Abstract: PUB023
Atypical Anti-Glomerular Basement Membrane Disease in a Patient with Systemic Lupus Erythematosus
Session Information
Category: Acute Kidney Injury
- 102 AKI: Clinical, Outcomes, and Trials
Authors
- Azhar, Muhammad, Banner - University Medical Center South, Tucson, Arizona, United States
- Koksal, Ali Riza, Banner - University Medical Center South, Tucson, Arizona, United States
- Ozpolat, Hasan Tahsin, Banner - University Medical Center South, Tucson, Arizona, United States
- Vahdani, Golnaz, Banner - University Medical Center South, Tucson, Arizona, United States
- Mansour, Iyad, Banner - University Medical Center South, Tucson, Arizona, United States
- Thajudeen, Bijin, Banner - University Medical Center South, Tucson, Arizona, United States
Introduction
Atypical anti-GBM disease is characterized by unconventional clinical and histological features, specifically bright linear glomerular basement membrane(GBM) staining for immunoglobulins without the usual diffuse crescentic phenotype.

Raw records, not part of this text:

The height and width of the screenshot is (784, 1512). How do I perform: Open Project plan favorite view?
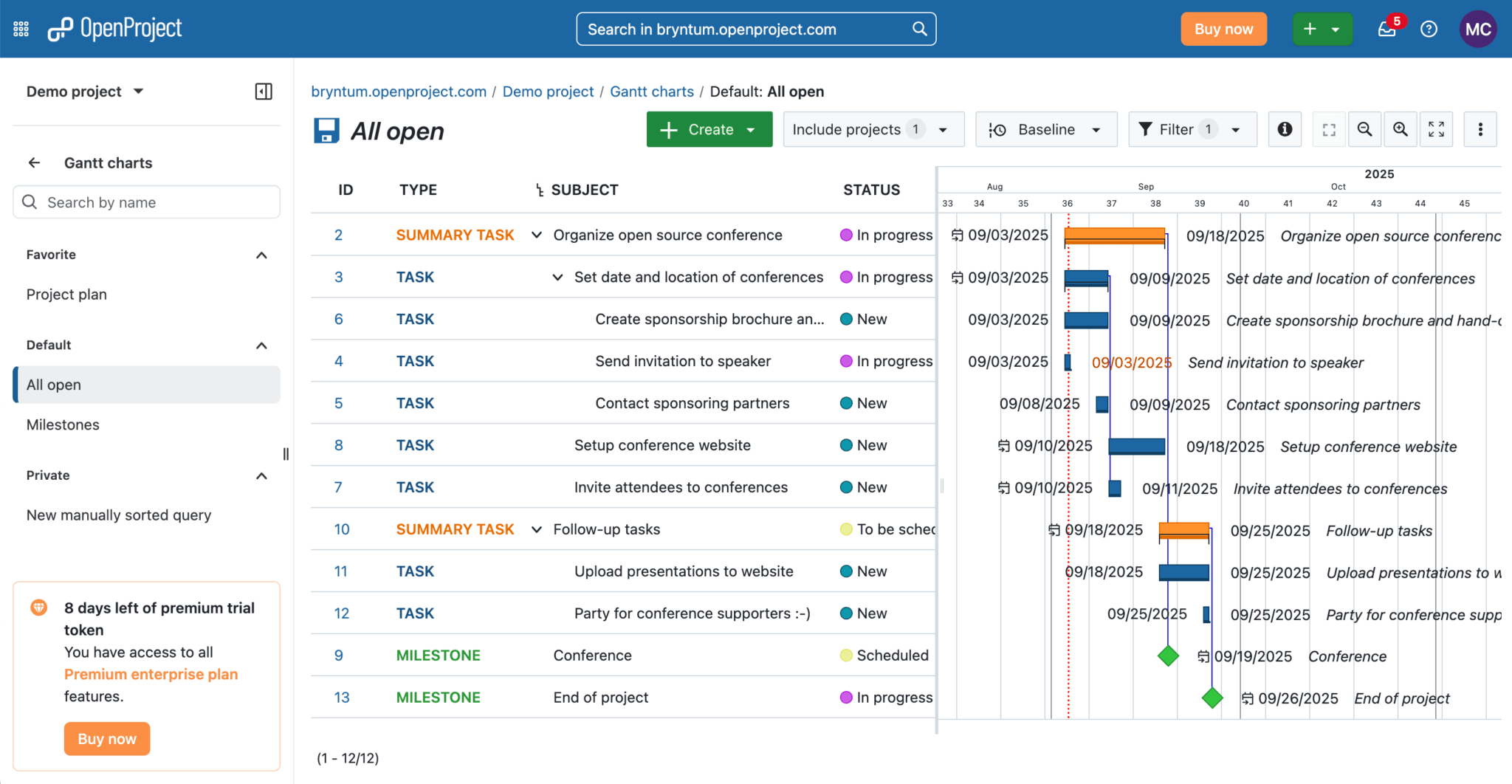pyautogui.click(x=66, y=295)
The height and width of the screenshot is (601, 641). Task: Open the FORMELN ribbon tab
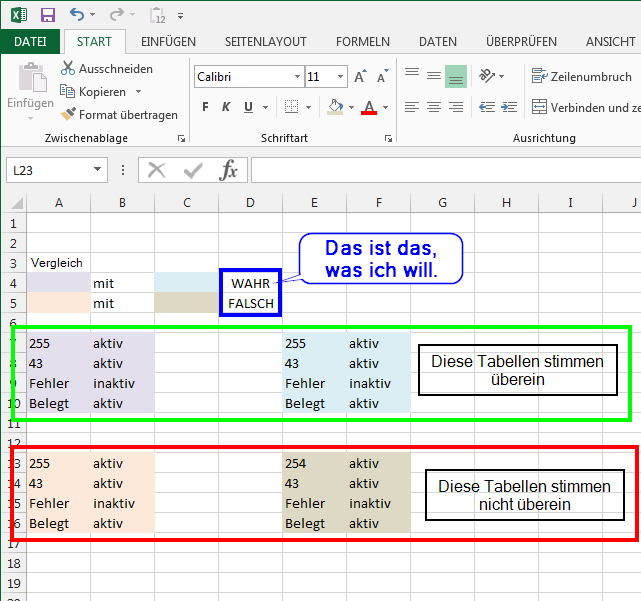pyautogui.click(x=362, y=42)
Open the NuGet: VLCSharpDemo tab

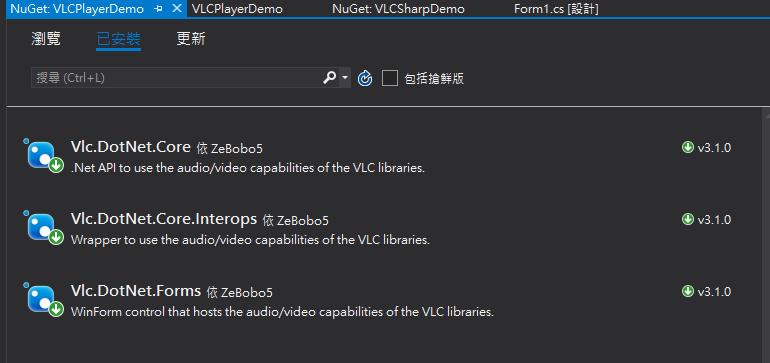(x=398, y=9)
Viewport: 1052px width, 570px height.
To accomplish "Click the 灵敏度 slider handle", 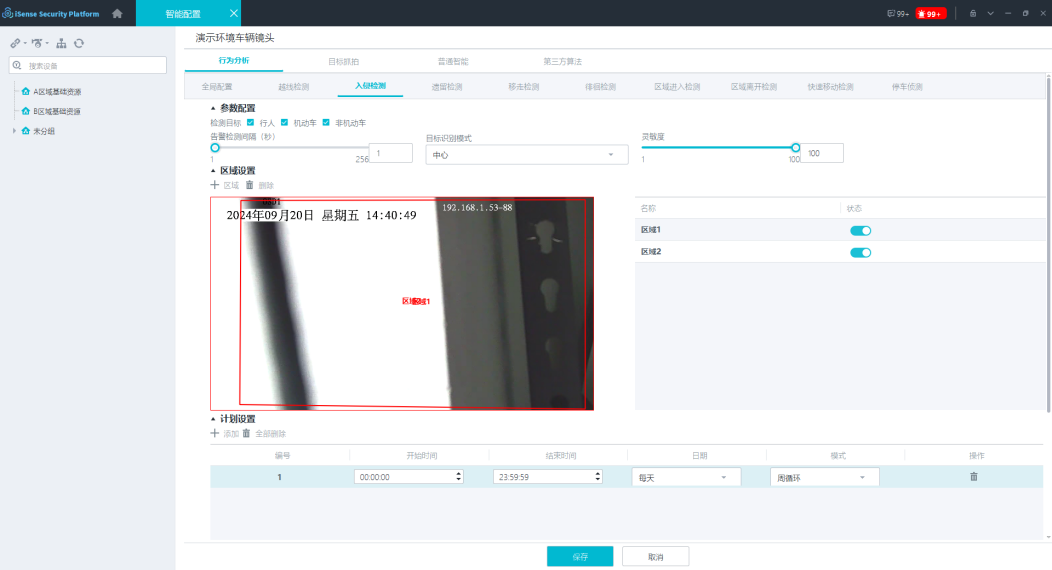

This condition may be associated with other immunological disorders like SLE. Treatment strategies can range from addressing the underlying immunological issue to therapies similar to those for typical anti-GBM disease.
Case Description
A 58-year-old female with a history of Type 2 Diabetes Mellitus, hypertension, and systemic lupus presented to the emergency department due to worsening shortness of breath and a dry cough. She exhibited acute hypoxic respiratory failure and acute kidney injury. Laboratory tests revealed protein and red blood cells in her urine, alongside dysmorphic red blood cells. Chest X-ray indicated bilateral alveolar opacities, and a bronchoscopy confirmed diffuse alveolar hemorrhage. Due to the severity of her condition, she required mechanical ventilation and renal replacement therapy. Serological tests confirmed a positive ANA with high titers, low complement levels (C3 and C4), and positive anti-dsDNA antibodies. However, anti-GBM antibodies, ANCA, serum electrophoresis, and other viral serologies were negative. A kidney biopsy showed focal global and segmental glomerulosclerosis consistent with nodular diabetic nephropathy and linear IgA deposition on the GBM, indicative of atypical anti-GBM disease, without necrosis or crescents present. The patient was treated for a lupus flare with pulse intravenous methylprednisolone followed by oral prednisone. She underwent seven sessions of plasma exchange and was started on intravenous cyclophosphamide. Ultimately, she was successfully weaned off mechanical ventilation and renal replacement therapy.
Discussion
This atypical anti-GBM disease presented with IgA staining instead of IgG. The underlying lupus nephritis likely exposed GBM antigens, prompting this unique autoimmune response. Despite the kidney biopsy showing no evidence of lupus nephritis, the patient demonstrated active lupus flares clinically and serologically, including abnormal complements, ANA, and anti-dsDNA. Thus, treating the underlying lupus was deemed appropriate, with plasmapheresis added due to the pulmonary hemorrhage.